Abstract
1923
Objectives To rigorously compare pinhole and parallel hole collimation in an intrapatient intrastudy design in 2 imaging protocols: 1) dual phase Tc-mibi imaging & 2) dual phase Tc-mibi + dual tracer, Tc-99m-mibi & I-123, simultaneous acquisition subtraction imaging.
Methods 37 surgically proven non ectopic parathyroid adenomas were evaluated. Anterior pinhole and parallel hole images of the neck were available for Tc-mibi at 15 min and 3 hr, and for simultaneously acquired Tc-mibi and I-123 subtraction at 15 min, all from a single study. The images were modified so that all images had a square border and so that the thyroid filled three quarters of the image. The observers indicated the location of any identified adenoma and graded the certainty of diagnosis on a 3 point scale.
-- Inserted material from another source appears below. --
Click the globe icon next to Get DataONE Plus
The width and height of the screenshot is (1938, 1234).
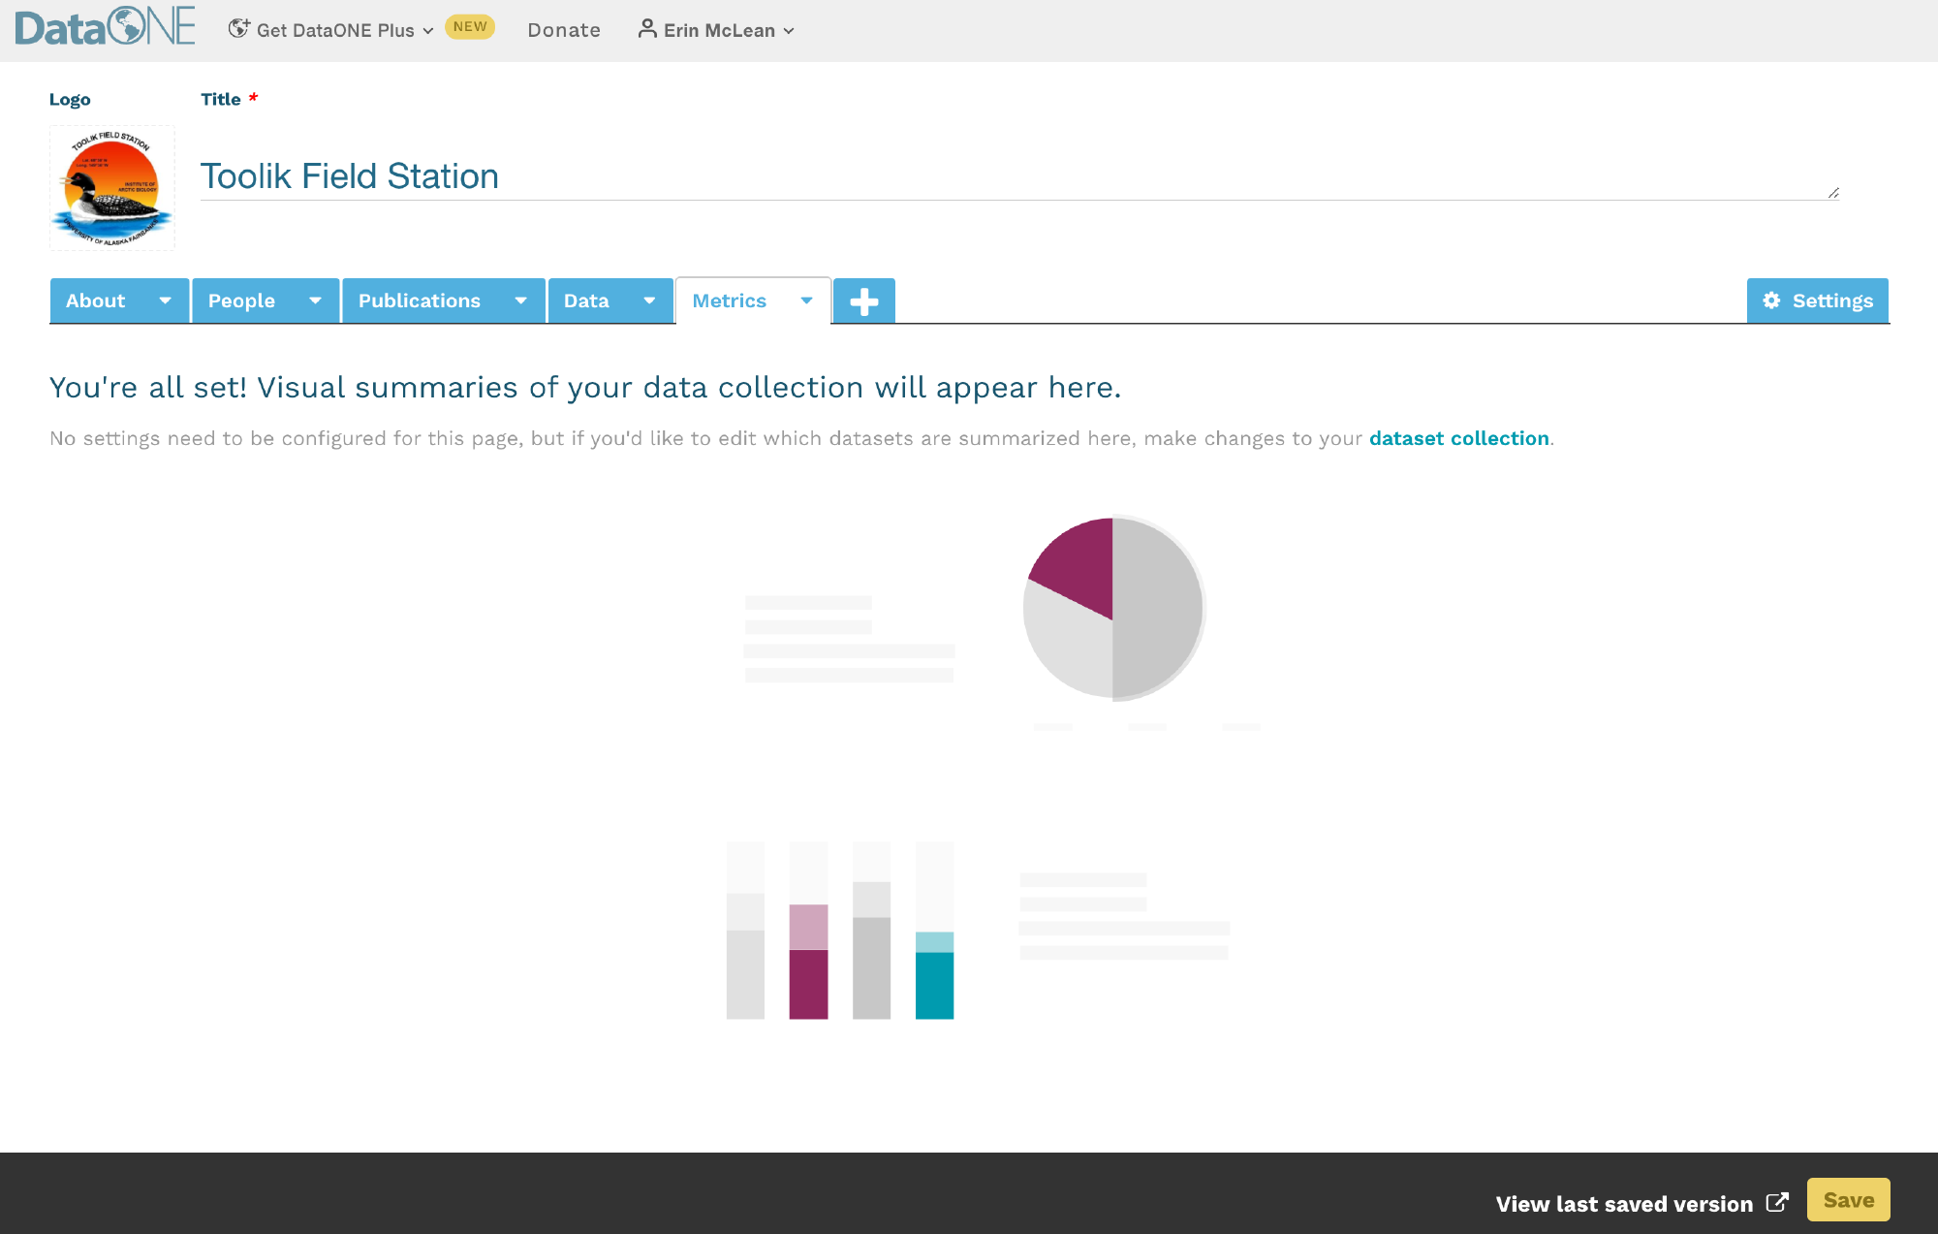238,28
Results The localization success rate for the 2 observers combined for the single tracer dual phase images was 66.2% with pinhole collimation and 43.2% with parallel hole collimation (P < 0.01). The localization success rate with the addition of the dual tracer simultaneous acquisition subtraction image was 83.8% with pinhole collimation and 62.2% with parallel hole collimation (P = 0.01). The degree of certainty of localization was greater with pinhole collimation with both imaging protocols (P < 0.01 in both cases).
Conclusions In the anterior projection pinhole collimation is superior to parallel hole collimation for parathyroid imaging with either dual phase Tc-mibi imaging or dual phase Tc-99m-mibi plus dual tracer, Tc-mibi and I-123, simultaneous acquisition subtraction imaging.